The phở in Hanoi and the north is not the same in Saigon and the south.

In Hanoi, phở bo comes in a few variations – not to mention phở ga, with chicken – The difference lies in how the beef is cooked.

Tái nạm – Rare beef & flank
Tai – rare beef only
Chin – well cooked brisket.

It’s a fairly simple dish, but executed well. It consists of beef, noodles, spring onion and a light brown beef stock which is richened with star anise, cardamon and and other aromatic spices.

Phở bo - beef noodles

Phở bo – beef noodles

 

The place we visited a couple of times gets quite busy, and people from all walks of life get their phở breakfast fix there. It’s essentially a three man operation. One guy is in charge of the bowls, and putting the cooked noodles into them. They are passed down the line to the cleaver man; who then expertly slices the roasted beef joints down to slivers, throws a bit of raw beef on top, and passes down the line to the pot. They then scoop up the raw meat, and dip into the stock to blanch it for five, or so seconds. This then gets thrown back into the bowl, topped with greens and the stock coats the lot.
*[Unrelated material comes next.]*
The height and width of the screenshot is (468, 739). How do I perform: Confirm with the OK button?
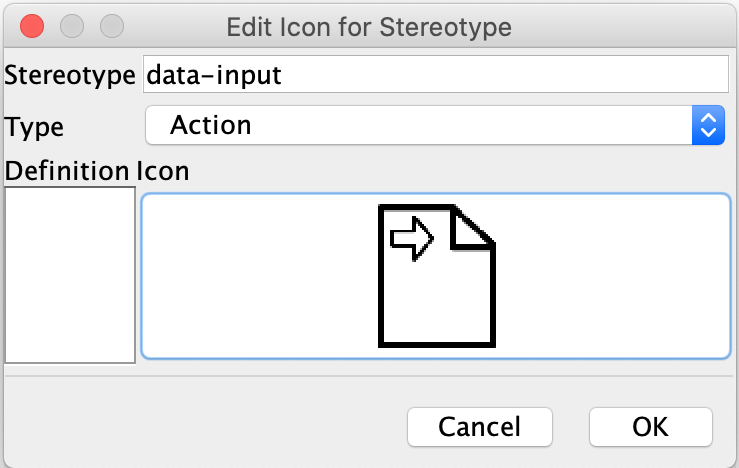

On the tables you can add fresh chili, sweet vinegar and chili sauce, although the strength of the homemade sauce varies from day to day; I discovered this the hard way.

The flavours are superb, deep and warm. The fatty looking cuts of beef on the counter become wonderfully soft, and the fat all melts off into the broth. It’s strangely both warming in the chilly Hanoi winter, and also quite pleasing in the heat of sticky summer.

I’ve not eaten much phở in the south, but Hanoian phở is considered salty compared with the more sweet Saigon style broth. ‘Northern style’ (phở bac) is usually a more clear soup base and Southerners are afforded an option of thick or thin noodles – there is also the addition of beansprouts in the southern version (phở nam).
Lastly, the other main distinction is the sauce, Northerners favour a chilli sauce whereas it’s common in the south to eat it with hoisin sauce. These are essentially small, subtle differences which won’t alter an unsuspecting diners enjoyment..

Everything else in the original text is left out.